| HOW TO COMPLETE THIS TASK |
Nothing in the listing may be skipped; transcribe all of it as written.

===============

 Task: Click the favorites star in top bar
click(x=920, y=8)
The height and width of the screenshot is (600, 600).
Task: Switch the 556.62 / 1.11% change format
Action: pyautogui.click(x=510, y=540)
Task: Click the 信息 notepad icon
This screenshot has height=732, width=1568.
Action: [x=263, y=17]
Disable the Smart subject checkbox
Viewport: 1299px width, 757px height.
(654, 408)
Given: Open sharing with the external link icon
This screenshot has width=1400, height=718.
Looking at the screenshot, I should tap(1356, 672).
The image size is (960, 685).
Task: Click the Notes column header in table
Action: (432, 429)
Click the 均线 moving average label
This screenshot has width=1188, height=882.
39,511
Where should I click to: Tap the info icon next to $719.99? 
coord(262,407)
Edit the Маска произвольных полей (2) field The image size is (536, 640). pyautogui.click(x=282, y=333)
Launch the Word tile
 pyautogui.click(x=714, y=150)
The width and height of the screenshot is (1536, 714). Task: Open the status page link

===============

| ANSWER FOR THE TASK |
 Task: Click the favorites star in top bar
click(x=920, y=8)
The height and width of the screenshot is (600, 600).
Task: Switch the 556.62 / 1.11% change format
Action: pyautogui.click(x=510, y=540)
Task: Click the 信息 notepad icon
This screenshot has height=732, width=1568.
Action: [x=263, y=17]
Disable the Smart subject checkbox
Viewport: 1299px width, 757px height.
(654, 408)
Given: Open sharing with the external link icon
This screenshot has width=1400, height=718.
Looking at the screenshot, I should tap(1356, 672).
The image size is (960, 685).
Task: Click the Notes column header in table
Action: (432, 429)
Click the 均线 moving average label
This screenshot has width=1188, height=882.
39,511
Where should I click to: Tap the info icon next to $719.99? 
coord(262,407)
Edit the Маска произвольных полей (2) field The image size is (536, 640). pyautogui.click(x=282, y=333)
Launch the Word tile
 pyautogui.click(x=714, y=150)
The width and height of the screenshot is (1536, 714). Task: Open the status page link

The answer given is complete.